What is required> Give the data back exactly. Leave out any images.

*** Extracted records ***

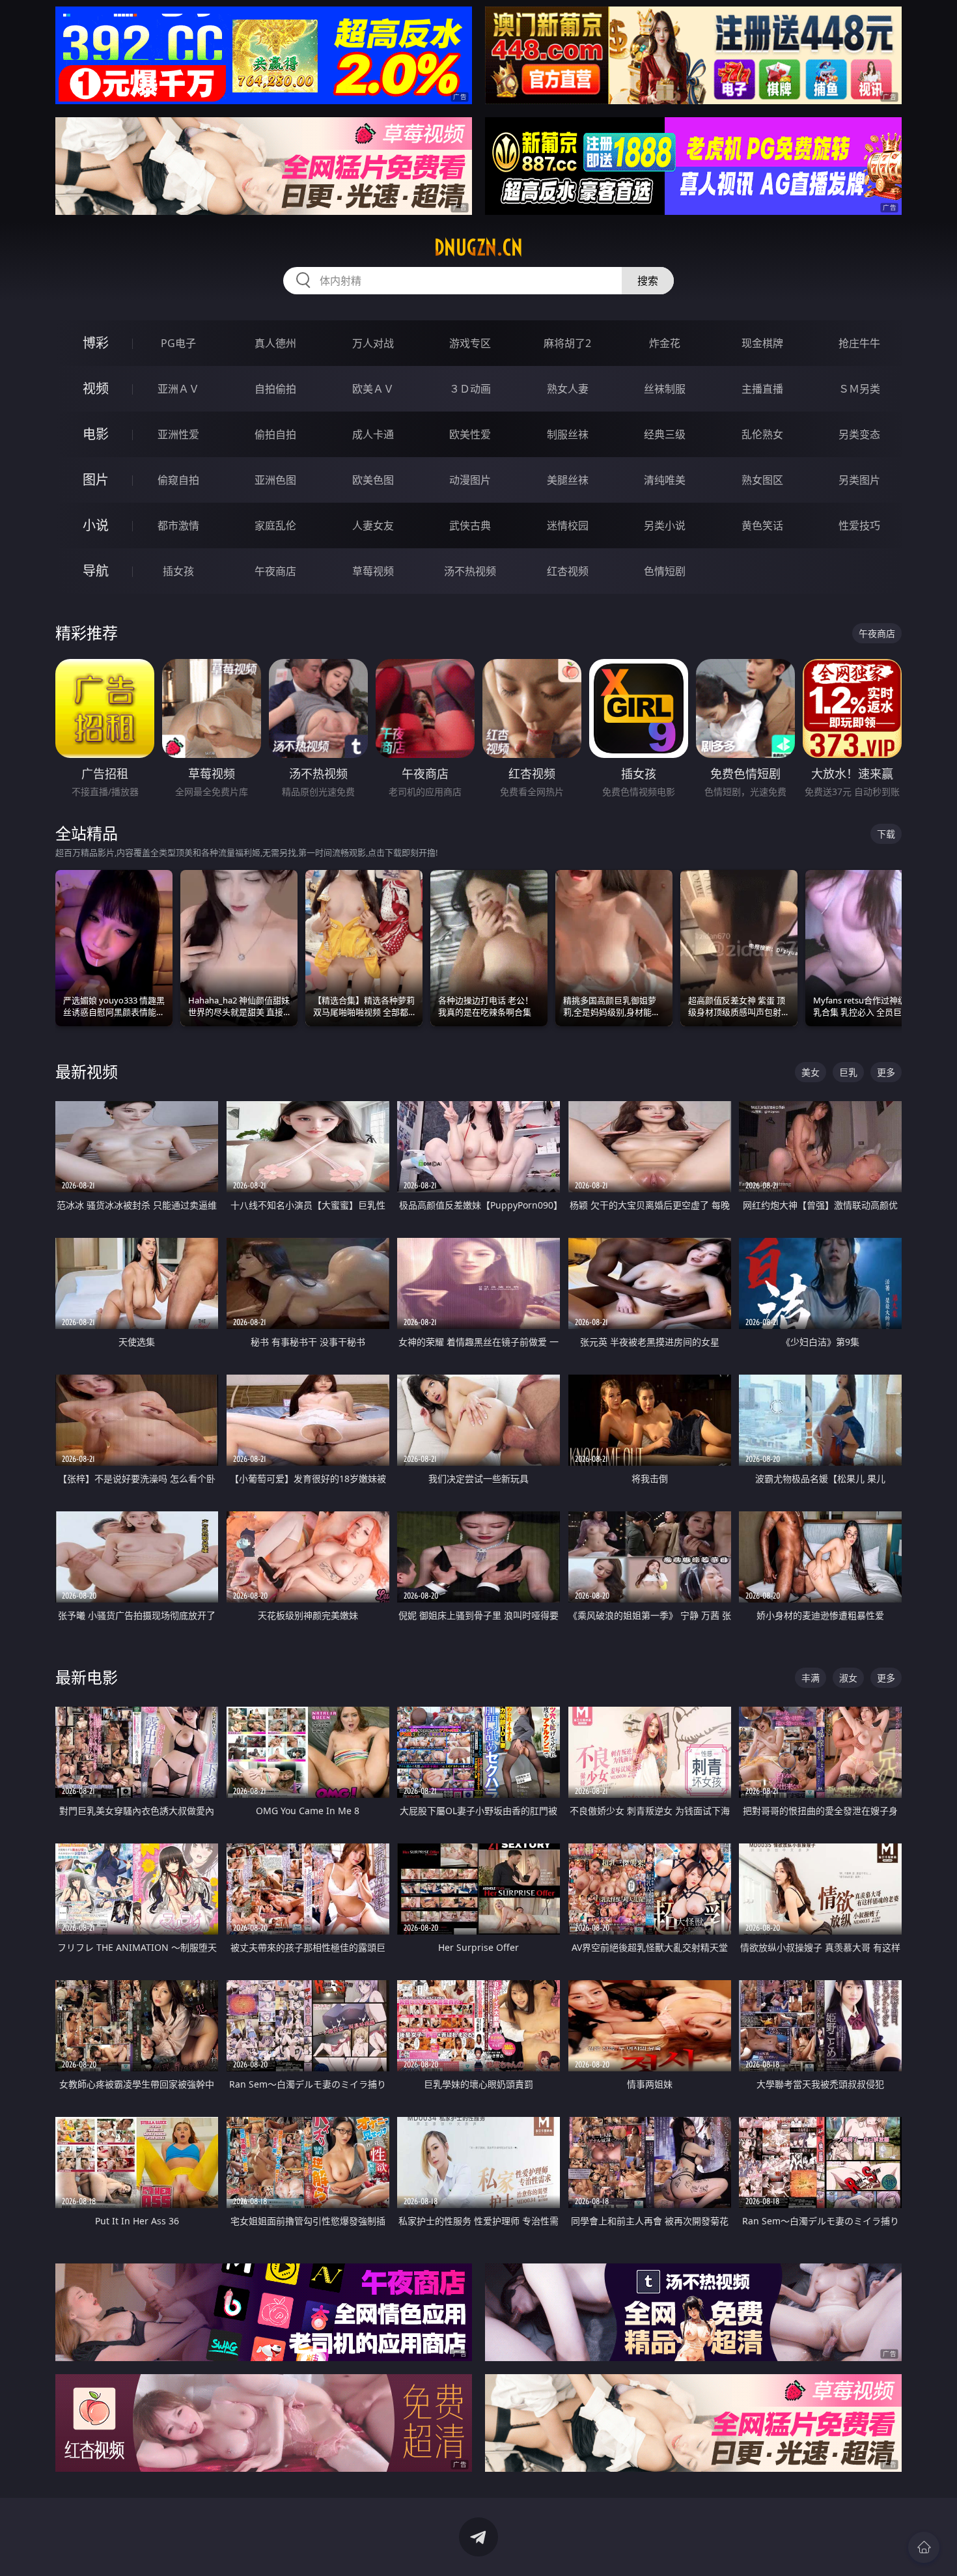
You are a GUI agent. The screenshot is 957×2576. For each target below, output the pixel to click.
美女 (810, 1072)
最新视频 (86, 1071)
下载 (886, 834)
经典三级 (665, 434)
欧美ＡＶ (373, 389)
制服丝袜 (568, 434)
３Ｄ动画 (470, 389)
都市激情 (178, 525)
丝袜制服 (665, 389)
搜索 (647, 280)
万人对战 (373, 343)
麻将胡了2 (567, 343)
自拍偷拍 (275, 389)
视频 (96, 388)
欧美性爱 (470, 434)
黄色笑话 (762, 525)
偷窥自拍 (178, 480)
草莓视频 (373, 571)
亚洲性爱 (178, 434)
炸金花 (664, 343)
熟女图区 (762, 480)
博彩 (96, 343)
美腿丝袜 (568, 480)
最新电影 (86, 1677)
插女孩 (178, 571)
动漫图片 (470, 480)
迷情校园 (568, 525)
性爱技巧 (859, 525)
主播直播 (762, 389)
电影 (96, 434)
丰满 (810, 1678)
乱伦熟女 (762, 434)
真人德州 (275, 343)
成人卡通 (373, 434)
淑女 (848, 1678)
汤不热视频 (470, 571)
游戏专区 (470, 343)
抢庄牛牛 (859, 343)
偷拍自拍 (275, 434)
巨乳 (848, 1072)
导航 (96, 571)
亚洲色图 (275, 480)
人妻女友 (373, 525)
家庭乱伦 (275, 525)
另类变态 (859, 434)
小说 (96, 525)
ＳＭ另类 (859, 389)
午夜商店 (275, 571)
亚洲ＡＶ (178, 389)
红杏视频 (568, 571)
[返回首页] (923, 2547)
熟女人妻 (568, 389)
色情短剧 (665, 571)
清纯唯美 (665, 480)
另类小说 (665, 525)
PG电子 (178, 343)
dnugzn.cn (478, 247)
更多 (886, 1072)
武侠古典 (470, 525)
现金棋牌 (762, 343)
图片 (96, 479)
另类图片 (859, 480)
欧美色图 (373, 480)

***

Written reply>
You are a GUI agent. The screenshot is 957×2576. For each target below, output the pixel to click.
美女 (810, 1072)
最新视频 (86, 1071)
下载 (886, 834)
经典三级 (665, 434)
欧美ＡＶ (373, 389)
制服丝袜 (568, 434)
３Ｄ动画 (470, 389)
都市激情 (178, 525)
丝袜制服 (665, 389)
搜索 (647, 280)
万人对战 (373, 343)
麻将胡了2 (567, 343)
自拍偷拍 (275, 389)
视频 (96, 388)
欧美性爱 (470, 434)
黄色笑话 (762, 525)
偷窥自拍 (178, 480)
草莓视频 (373, 571)
亚洲性爱 (178, 434)
炸金花 (664, 343)
熟女图区 (762, 480)
博彩 (96, 343)
美腿丝袜 (568, 480)
最新电影 (86, 1677)
插女孩 (178, 571)
动漫图片 (470, 480)
迷情校园 (568, 525)
性爱技巧 (859, 525)
主播直播 (762, 389)
电影 (96, 434)
丰满 (810, 1678)
乱伦熟女 (762, 434)
真人德州 (275, 343)
成人卡通 (373, 434)
淑女 (848, 1678)
汤不热视频 (470, 571)
游戏专区 (470, 343)
抢庄牛牛 (859, 343)
偷拍自拍 (275, 434)
巨乳 (848, 1072)
导航 (96, 571)
亚洲色图 (275, 480)
人妻女友 (373, 525)
家庭乱伦 (275, 525)
另类变态 (859, 434)
小说 (96, 525)
ＳＭ另类 (859, 389)
午夜商店 (275, 571)
亚洲ＡＶ (178, 389)
红杏视频 (568, 571)
[返回首页] (923, 2547)
熟女人妻 (568, 389)
色情短剧 (665, 571)
清纯唯美 (665, 480)
另类小说 (665, 525)
PG电子 (178, 343)
dnugzn.cn (478, 247)
更多 (886, 1072)
武侠古典 (470, 525)
现金棋牌 (762, 343)
图片 (96, 479)
另类图片 (859, 480)
欧美色图 (373, 480)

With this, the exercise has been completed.